If your input stream needs a write buffer, you can use some of the common helper functions and variables:

• w_buffer contain the pointer where you can write data. It should be kept in sync with buffer.

• buffer_size specifies the buffer’s size, and max_buffer_size the max. size the buffer can be grown to.

• i_stream_try_alloc(wanted_size, size_r) can be used when you want to store wanted_bytes into w_buffer. If the buffer isn’t large enough for it, it’s grown if possible. The buffer isn’t grown above the stream’s max buffer size. The returned size_r specifies how many bytes are actually available for writing at stream->w_buffer + stream->pos.

• i_stream_alloc(size) is like i_stream_try_alloc(), except it always succeeds allocating size bytes, even if it has to grow the buffer larger then the stream’s max buffer size.

• Lower-level memory allocation functions:

  • i_stream_grow_buffer(bytes) grows the w_buffer by the given number of bytes, if possible. It won’t reach the stream’s current max buffer size. The caller must verify from buffer_size how large the buffer became as a result of this call.

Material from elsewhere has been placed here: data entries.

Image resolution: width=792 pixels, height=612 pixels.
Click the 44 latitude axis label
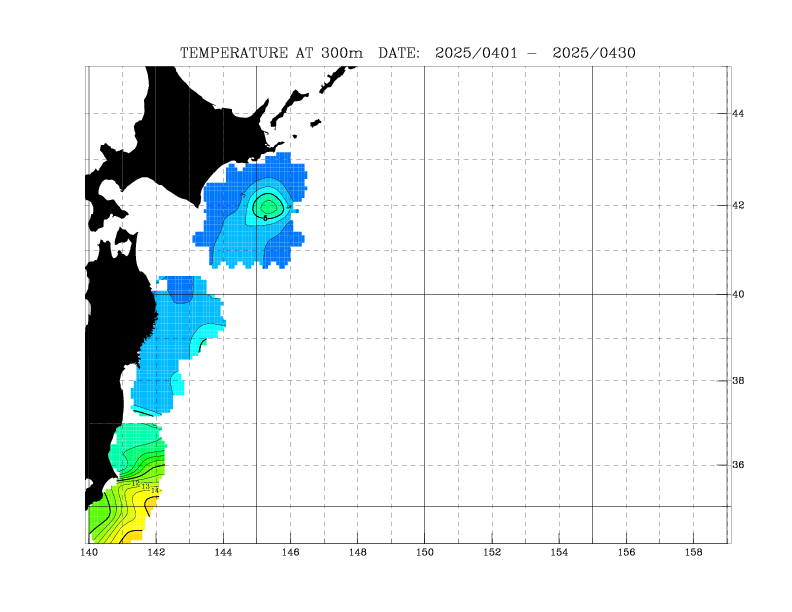(x=738, y=114)
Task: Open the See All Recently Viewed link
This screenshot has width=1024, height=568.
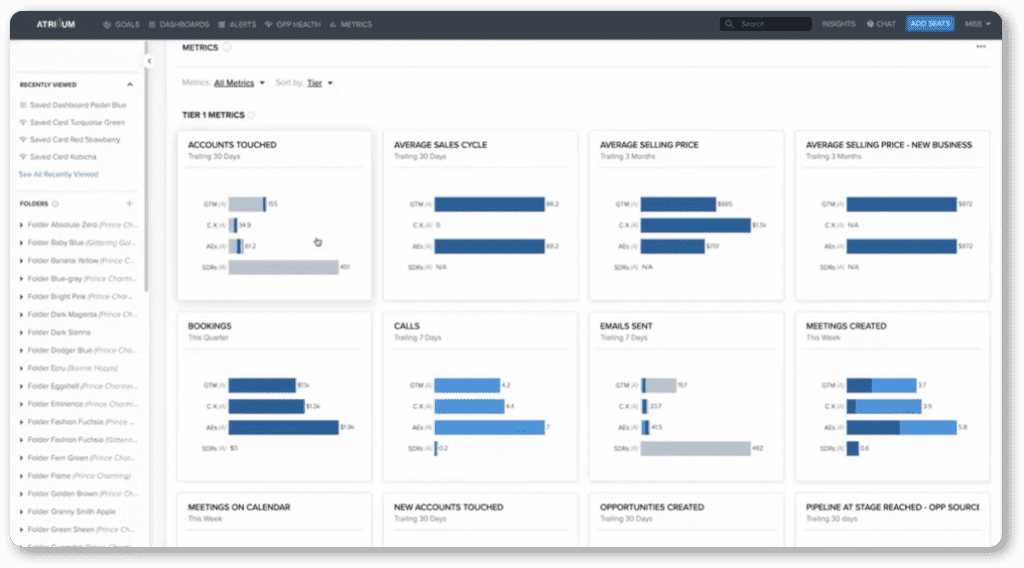Action: tap(58, 174)
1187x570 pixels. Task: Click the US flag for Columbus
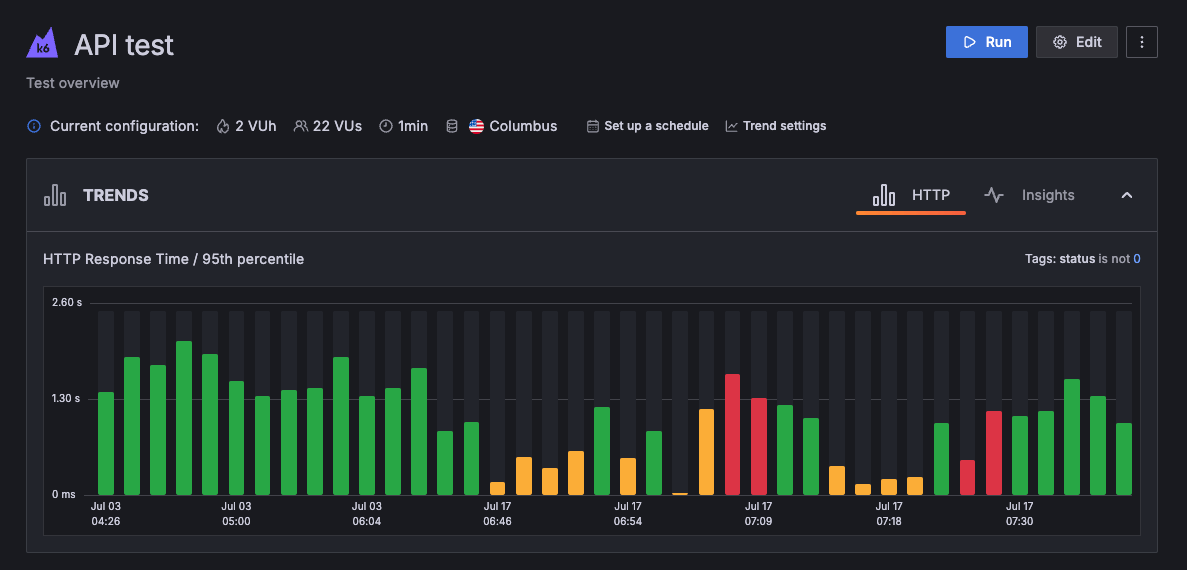tap(476, 126)
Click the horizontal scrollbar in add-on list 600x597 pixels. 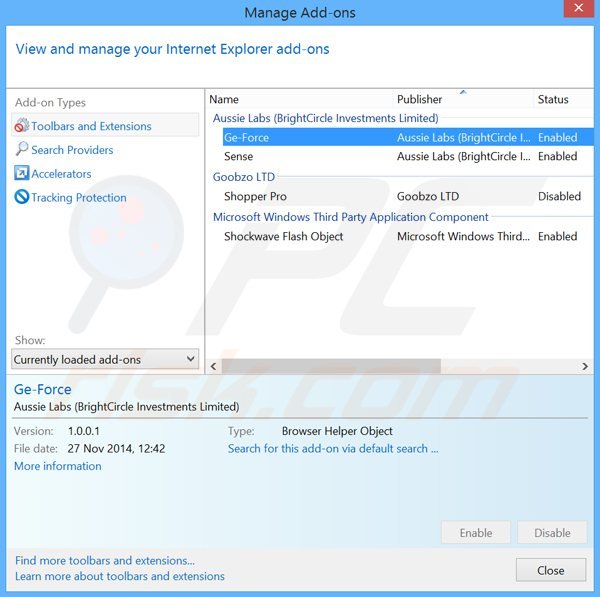[x=400, y=366]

  • i_stream_compress() attempts to compress the current w_buffer by removing already-skipped data with memmove(). If skip is 0, it does nothing. Note that this function must not be called if memarea has refcount>1. Otherwise that could be modifying a snapshotted memarea.

The snapshots have made implementing istreams slightly more complicated than earlier. There are a few different ways to implement istreams:

• Always point buffer=w_buffer and use i_stream_try_alloc() and/or i_stream_alloc() to allocate the w_buffer. The generic code will handle all the snapshotting. Use i_stream_read_memarea() to read data from parent stream so multiple snapshots aren’t unnecessarily created.

• Guarantee that if read() returns <=0, the existing buffer will stay valid. Use ISTREAM_CREATE_FLAG_NOOP_SNAPSHOT flag in i_stream_create() so your filter stream isn’t unnecessarily snapshotted (or causing a panic due to missing snapshot() implementation).

  • One way of doing this with filter streams is to read from the parent stream via i_stream_read(parent) and always use buffer=i_stream_get_data(parent). The parent’s snapshotting guarantees that the buffer will stay valid.

• Implement the snapshot() yourself in the stream. You’ll need to create a new memarea of the current data available via i_stream_get_data() and it must not change, i.e. most likely you’ll need to duplicate the allocated memory. Create a new struct istream_snapshot and assign the allocated memarea to its old_memarea. Fill prev_snapshot field and return your new snapshot. The snapshot will be freed by the generic istream code either when the next read() returns >0 or when the istream is destroyed.

  • See src/lib-mail/istream-header-filter.c or src/lib-dcrypt/istream-decrypt.c for examples of how to do this.

• Filter streams that only pass through parent stream’s contents without changes can just point to the parent stream. The default snapshotting causes the parent to be snapshotted, so the filter stream can simply use i_stream_read_memarea() and point to the parent’s buffer.

When Dovecot is configured with --enable-devel-checks, i_stream_read() will verify that the first and the last two bytes of the buffer didn’t unexpectedly change due to a read(). While developing istream changes you should use this to make sure the istream is working properly. Running the istream unit test also via valgrind can also be used to verify that the buffer wasn’t freed.